Table 1.
Parameters in the simulation
| Parameter in simulation | Value |
|---|---|
| Size of cohort | 2000 subjects |
| Duration of follow-up | 5 years |
| Proportion of subjects with CD4 <200 cells/ml | 30% |
| Proportion of subjects virologically suppressed | |
| CD4 <200 cells/ml | 50% |
| CD4 ⩾200 cells/ml | 80% |
| Probability of TMP-SMX prescription if CD4 <200 cells/ml | 80% |
| Probability of TMP-SMX adherence | |
| HIV viral load <1000 copies/ml | 100% |
| HIV viral load ⩾1000 copies/ml | 25% |
| Baseline risk of SSTI | 0·000125/day |
| Hazard ratio of SSTI* | |
| CD4 <200 cells/ml (immunological effect) | 3 |
| HIV viral load <1000 copies/ml | 0·5 |
| TMP-SMX use | 0·7 |
TMP-SMX, Trimethoprim-sulfamethoxazole; SSTI, skin and soft tissue infection.
*
This is the independent multiplicative increase in risk associated with each factor.
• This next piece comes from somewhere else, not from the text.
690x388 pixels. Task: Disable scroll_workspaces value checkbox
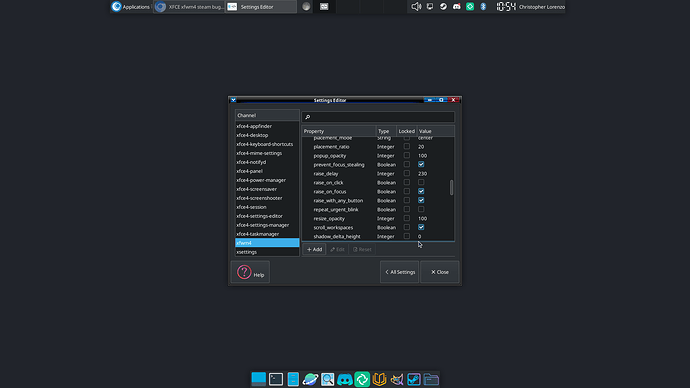click(x=421, y=227)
That is to say, those with CD4 count <200 cell/ml experience a risk of SSTI which is triple that observed in subjects with a higher CD4 count, subjects with HIV viral load <1000 copies/ml experience a risk of SSTI which is half that seen in subjects with higher viral loads, and TMP-SMX users experience a risk of SSTI which is 0·7-fold that seen in subjects not using TMP-SMX.